Sara Errani torna al successo al Roland Garros, una vittoria nel main-draw parigino che le mancava da tre anni. La 36enne di Massa Lombarda, n.73 WTA, all’esordio ha superato in rimonta per 3-6 6-4 6-2, in due ore e 18 minuti di gioco, l’elvetica Jil Teichmann, 25enne di origini spagnole (è nata a Barcellona), n.77 del ranking (ma n.21 appena dieci mesi fa), solo per la terza volta in gara al Roland Garros con gli ottavi del 2022 come miglior risultato.
In quella che è la loro prima sfida Errani parte male, incassa il break già nel quarto gioco e nell’ottavo riesce ad evitare il bis ma Teichmann incamera il primo set (6-3). Sara incomincia a lavorare ai fianchi la sua avversaria e nel quarto game del secondo parziale trasforma la seconda palla-break del match (3-1). Tra break e contro-break l’azzurra si ritrova avanti ancora per 4-2, l’elvetica la riagguanta ma la romagnola, dopo aver annullato una palla-break nel nono gioco, nel decimo strappa di nuovo la battuta alla sua avversaria e pareggia il conto (6-4).
Nel set decisivo Errani è sempre avanti (2-0, 3-1): sul 4-1 per l’azzurra arriva un “medical time out” dell’elvetica che lamenta un problema al polpaccio sinistro.

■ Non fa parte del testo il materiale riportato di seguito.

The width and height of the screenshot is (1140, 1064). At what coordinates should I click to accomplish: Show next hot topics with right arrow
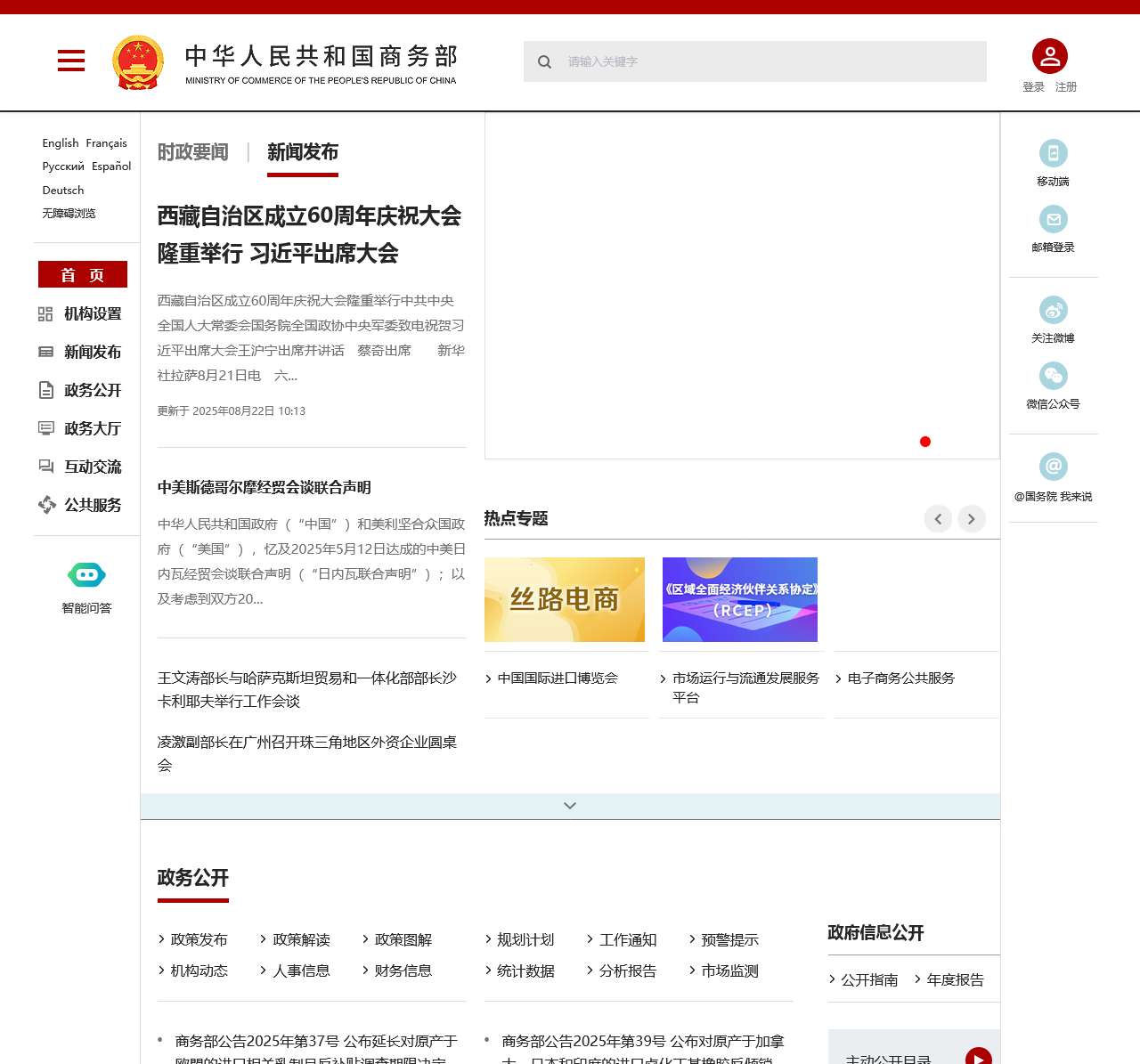click(972, 519)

Ma Sara non molla e chiude 6-2 al terzo match-point. Con bacio rivolto al cielo e lacrime di commozione pensando alla nonna, mancata proprio alla vigilia del match parigino.
“Nella notte fra sabato e domenica è morta mia nonna – ha spiegato l’ex finalista di questo torneo in conferenza stampa -, mi sono svegliata con questa notizia. E’ stata una giornata complicata però sono riuscita comunque ad entrare in campo, ho lottato, sono rimasta attaccata alla partita e alla fine non so neanche io come ma ce l’ho fatta. Era la mia prima tifosa, guardava tutte le mie partite… Ovviamente questa vittoria è per lei. E’ difficile essere lontana da casa quando succedono queste cose, lontana da mia mamma in questo momento”.

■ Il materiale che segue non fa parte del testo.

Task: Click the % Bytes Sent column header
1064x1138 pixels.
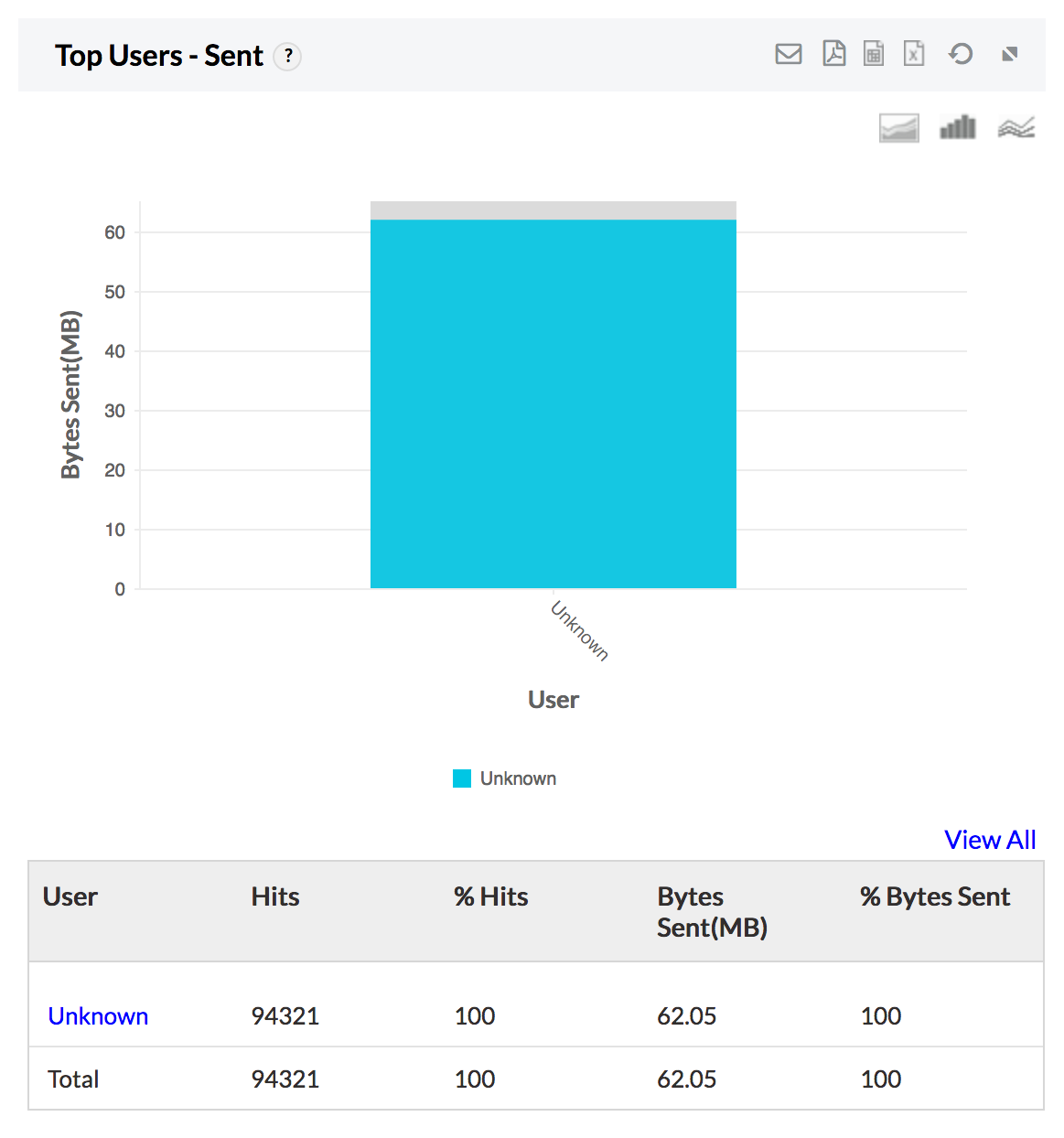Action: click(x=935, y=896)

Dopo oltre 15 anni di professionismo, seppur in una situazione così complicata, Sara ha dimostrato una volta di più il suo amore per questo sport: “Io ci metto sempre la stessa voglia, per me giocare un 60mila o il primo turno di uno Slam sono la stessa cosa. Ci metto sempre e comunque il cuore e tutta la voglia che ho. Ho ottenuto la soddisfazione che cercavo quando sono rientrata nelle top 100, ero lì lì da tempo ed esserci riuscita dopo 4 anni mi ha tolto un peso. Era diventata una mia sfida personale, ora sono più tranquilla. Sono cosciente di essere agli sgoccioli della mia carriera ma amo il tennis, mi piace lottare, mi piace giocare. E provo a farlo con tutte le mie forze”.
Al secondo turno, mercoledì, “Sarita” troverà dall’altra parte della rete la rumena Irina-Camelia Begu, n.27 del ranking e del seeding, che ha raggiunto gli ottavi sia lo scorso anno che nel 2016: la romagnola è in vantaggio per 3-2 nel bilancio dei precedenti con la 32enne di Bucarest che però si è imposta in due set proprio nelle ultime due sfide (primo turno delle qualificazioni di Roma 2020 e semifinali nel WTA 125 di Bucarest 2022).

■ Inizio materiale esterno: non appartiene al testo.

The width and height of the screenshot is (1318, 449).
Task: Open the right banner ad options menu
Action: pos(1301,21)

Tredicesima presenza nel main draw (l’ultima era datata 2020) per la veterana azzurra che a Parigi è stata finalista nel 2012 (fermata da Sharapova), semifinalista nel 2013 ed altre due volte nei quarti (2014 e 2015). Lo scorso anno la giocatrice di Massa Lombarda aveva perso da Tsurenko al secondo turno delle qualificazioni.